Tanzania’s Minister for Water Jumaa Hamidu Aweso, along with a delegation of officials, visited the Makere safe water project to inspect all project components and participate in the ribbon-cutting ceremony.
“I want to speak from my heart. I have been within the Ministry of Water for seven years and this is the best project I have seen. It should be considered as an example of good work,” said Minister Aweso.
The minister went on to explain his desire for this project to set the standard for other water projects throughout the country.
“Things have been done very well here,” Aweso said.“I want to ask my team from the Ministry of Water to learn the same kind of water treatment system design and implement [those] in other places so that people will have increased access to clean and safe water. The Makere project is like a university: it’s a college for people to come and learn. Please come and learn here.”
The global water crisis affects 2 billion people around the world, including many men, women, and children in Tanzania. To bring safe water to those in need we have been working in partnership with the NGO Water Mission in Western Tanzania since 2016 to reach refugees in Nyarugusu Refugee Camp as well as host communities in the area.

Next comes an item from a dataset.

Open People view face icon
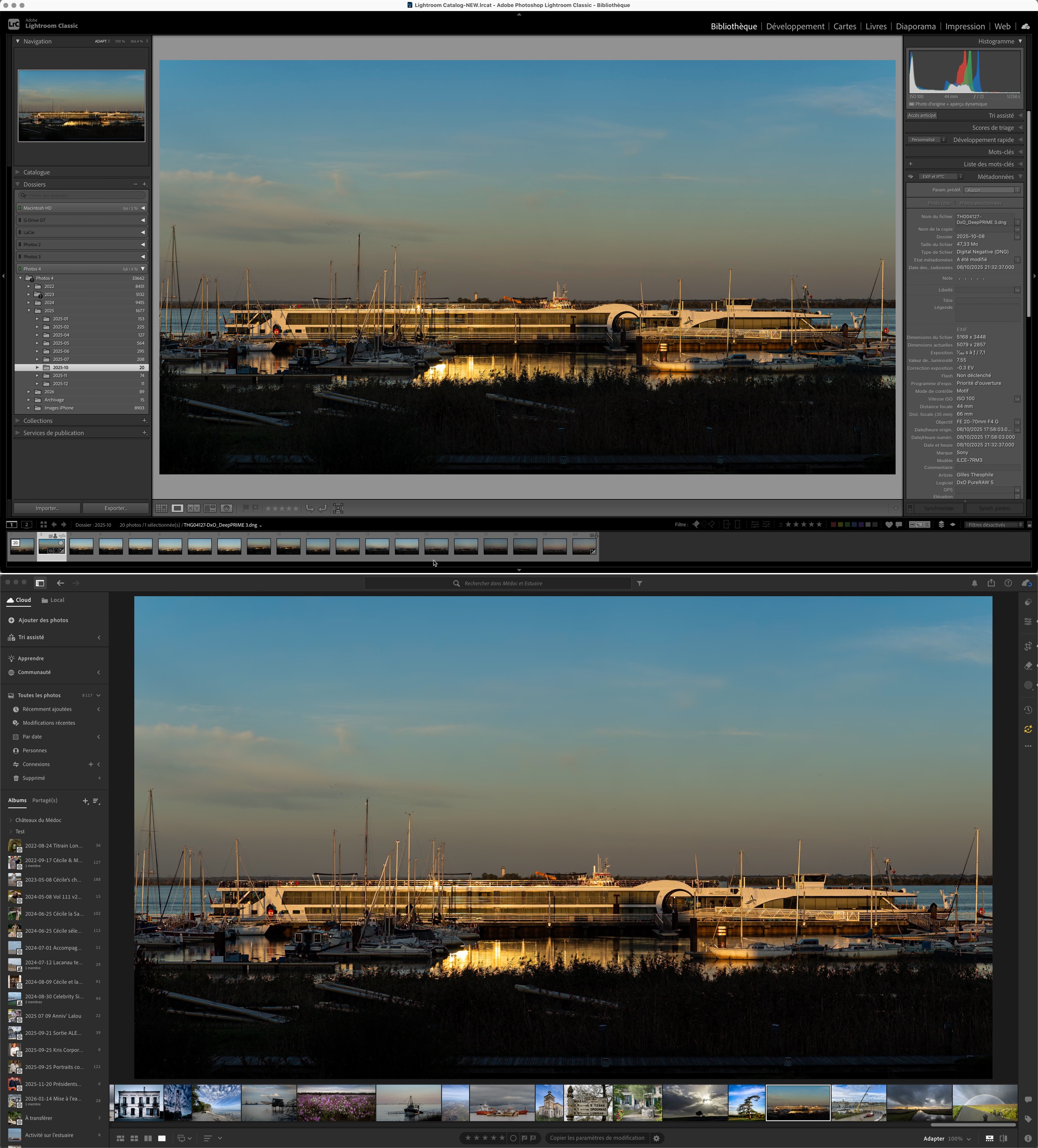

Modern technology secures water
This project provides access to safe water to all people in the community and some in the surrounding areas, as well as schools, churches, and a clinic. Due to the type of soil in this region of Africa, locating good groundwater sources is difficult, making this a challenging project. However, with the help of tTEM technology, Water Mission identified a suitable water source and successfully drilled a borehole near the community. This secured a consistent source of water.
Using a 22Kw Grundfos Renewable Solar Inverter and an SP 46 – 12 pump, water is pumped from the borehole to a treatment enclosure that holds 10 erosion chlorinators. An oversized solar array, which includes nearly 100 panels, allows water to be pumped earlier and later in the day. Treated water is pumped to a 50,000-gallon (200,000-liter) storage tank and then pushed out on demand through approximately nine miles (15 kilometers) of distribution piping to 35 access points across the community.
A pre-paid metered connection in the Makere community center is being piloted, while the other access points use a tap stand operator to track water usage. This is the first time the community has safe, treated water and enough water for everyone.
Kizuri kinajiuza: good things sell themselves
Maria, a young mother of three who used to walk three hours a day to fetch water, is thrilled about the project. Her children used to get sick from the contaminated water and her finances were stretched due to the ensuing medical bills. She is grateful for this life-changing gift.
Minister Aweso shared the Swahili proverb “Kizuri kinajiuza…” which means “good things sell themselves; you do not need to advertise them.” He concluded by sharing his faith for an ongoing partnership in the future.
“Water Mission is an important stakeholder who, when you tell them about work, they do it without hesitation.”